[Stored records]

=-=-=-=-=

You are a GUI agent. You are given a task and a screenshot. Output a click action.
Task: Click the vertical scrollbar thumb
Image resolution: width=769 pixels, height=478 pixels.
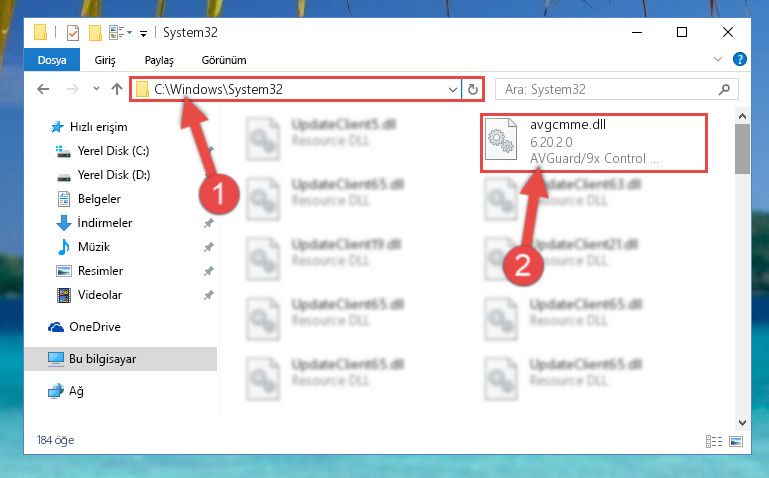point(743,149)
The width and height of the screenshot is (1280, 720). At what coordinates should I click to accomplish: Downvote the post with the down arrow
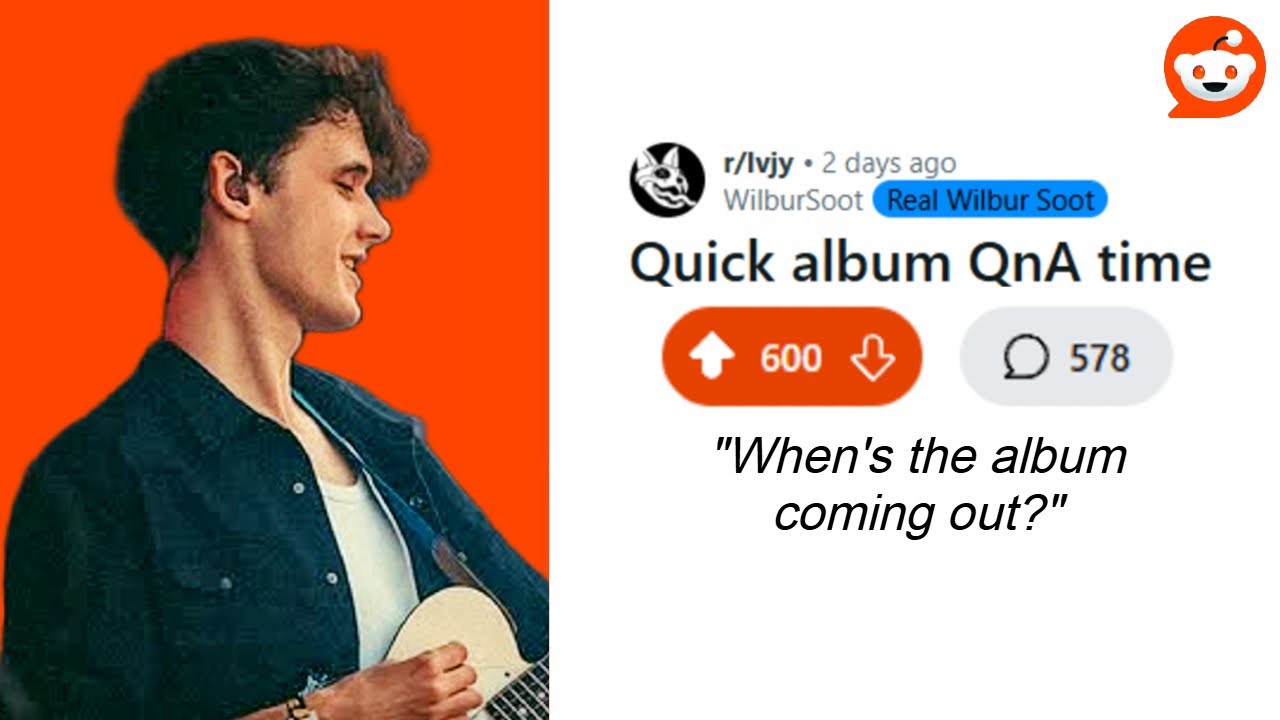(873, 357)
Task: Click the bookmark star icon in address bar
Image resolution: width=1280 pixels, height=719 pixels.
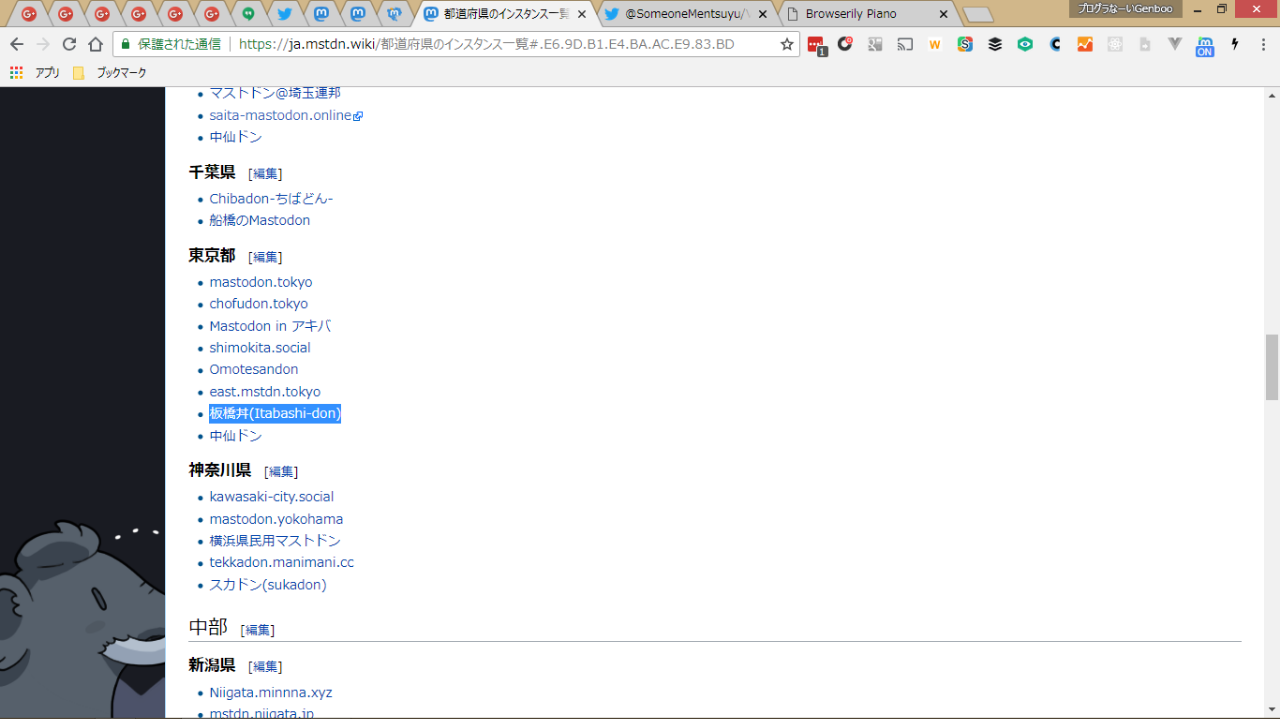Action: click(787, 44)
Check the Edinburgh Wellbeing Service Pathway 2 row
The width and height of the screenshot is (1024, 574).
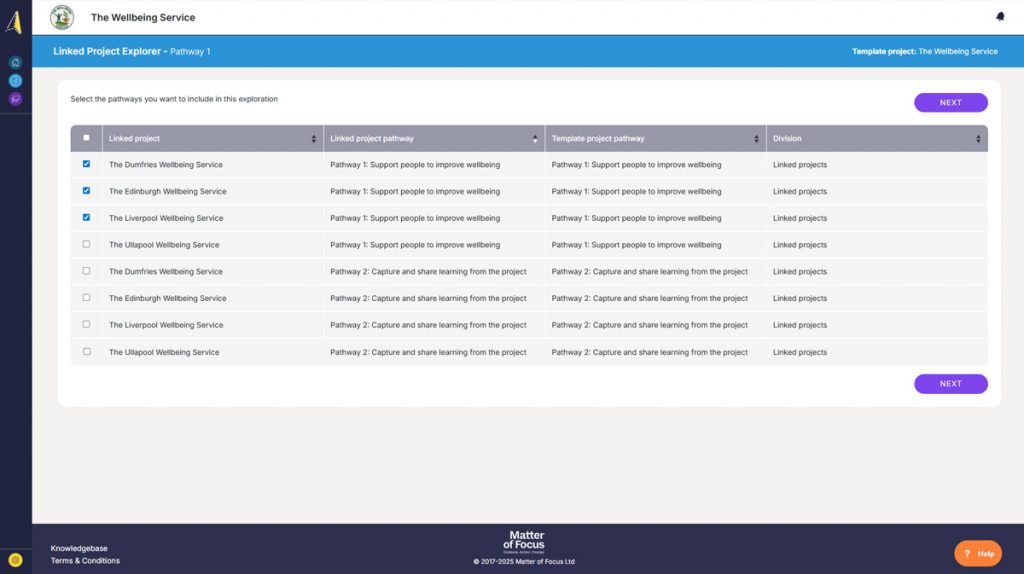point(86,298)
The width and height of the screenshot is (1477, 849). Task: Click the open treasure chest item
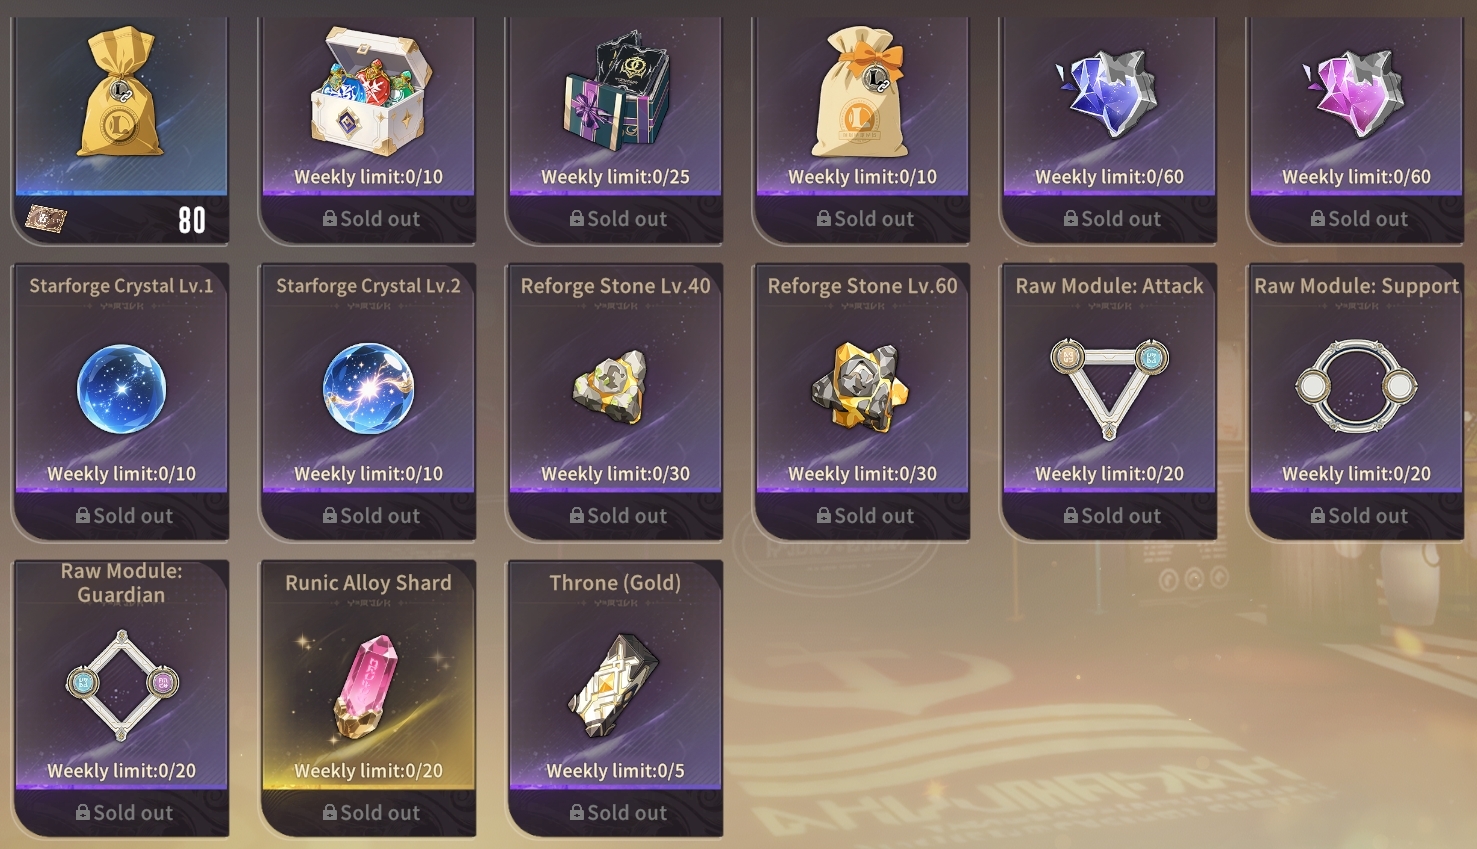coord(369,89)
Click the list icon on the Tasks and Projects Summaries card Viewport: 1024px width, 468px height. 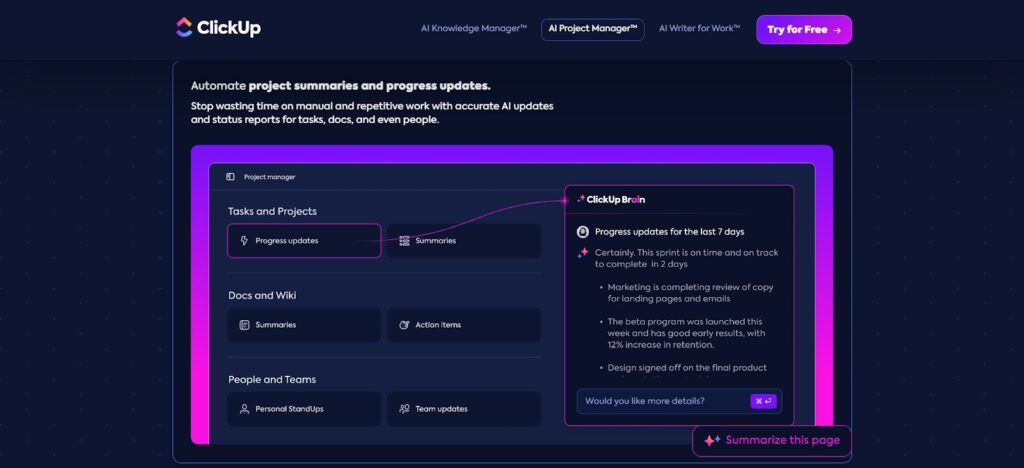(404, 241)
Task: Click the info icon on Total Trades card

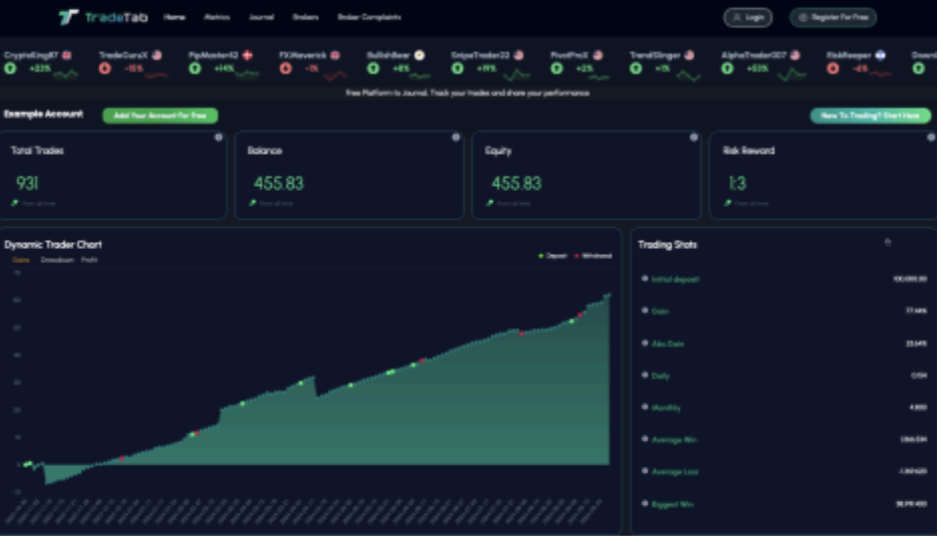Action: coord(218,138)
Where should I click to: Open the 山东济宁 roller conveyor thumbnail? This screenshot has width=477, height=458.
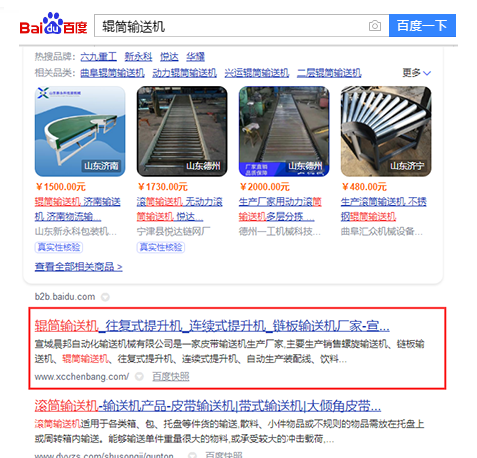pyautogui.click(x=386, y=131)
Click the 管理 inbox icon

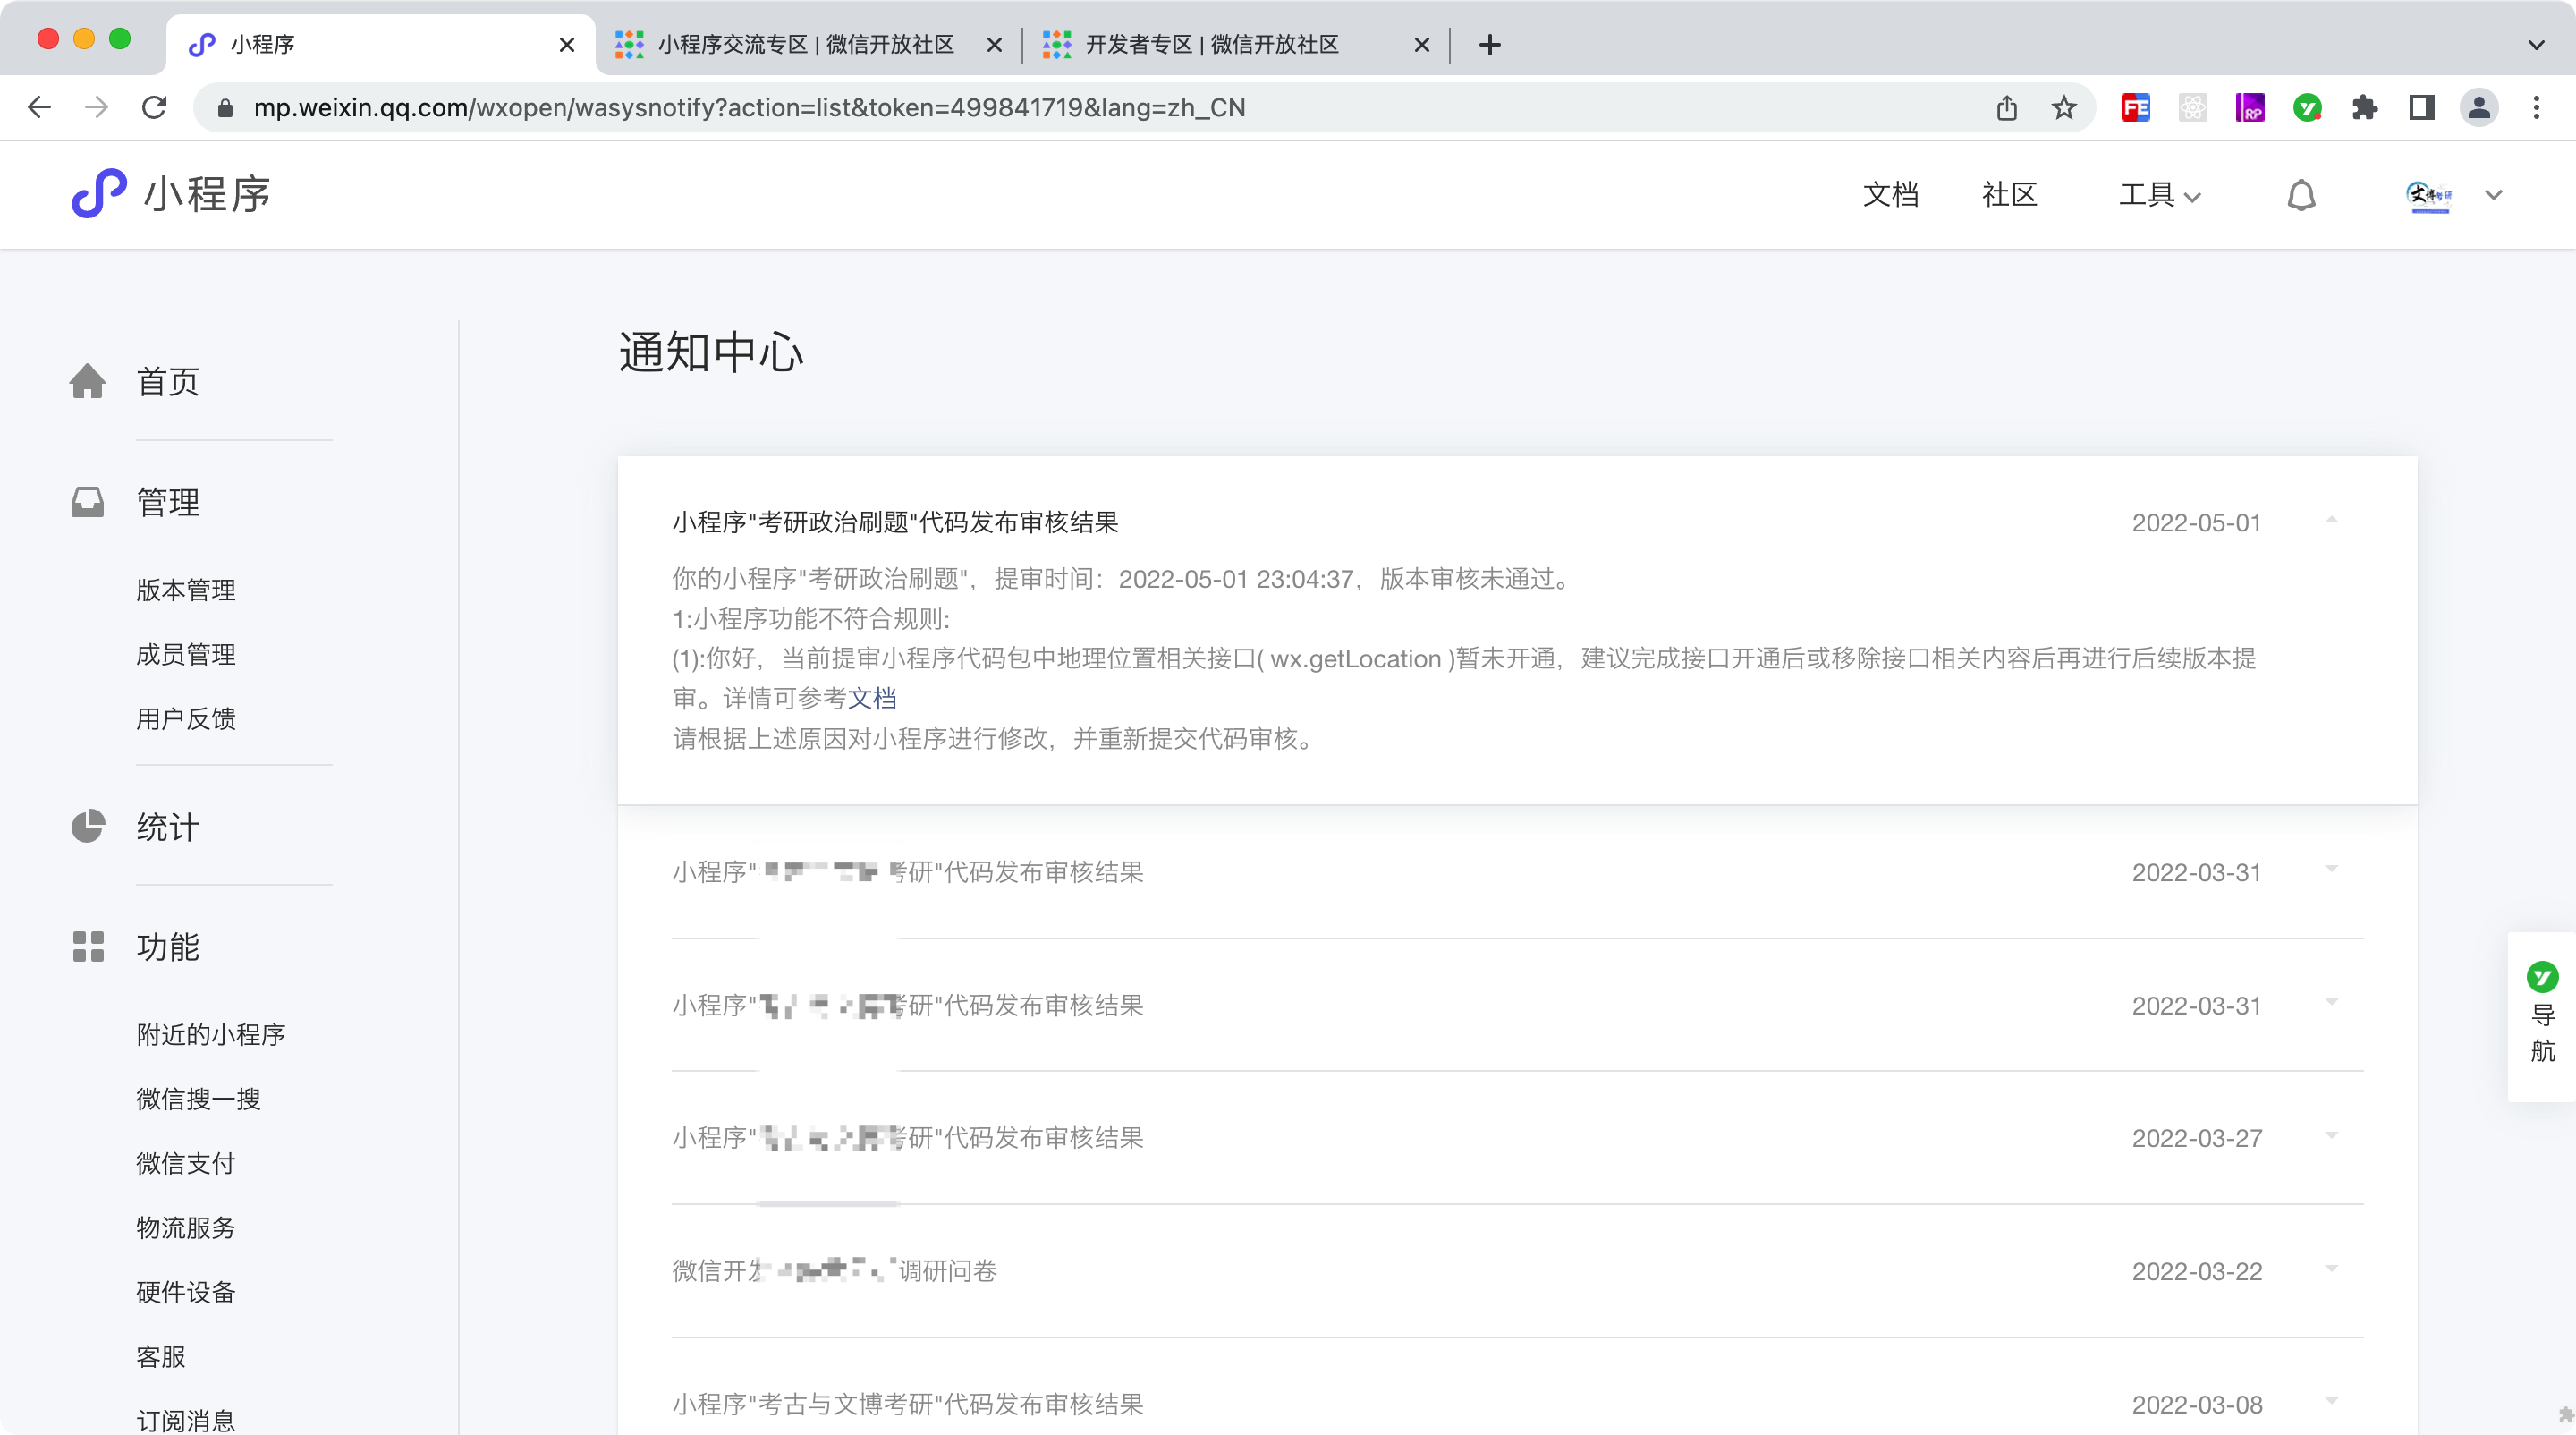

=-=-=-=-=

-- GIVEN INSTRUCTION --
Pick out every line in the entries that contains the word "should", and copy each one. Case counts.

-- FULL RESPONSE --
The width and height of the screenshot is (1280, 720). At what coordinates should I click to accomplish: Downvote the post with the down arrow
Where should I click to: Open the 山东济宁 roller conveyor thumbnail? This screenshot has width=477, height=458.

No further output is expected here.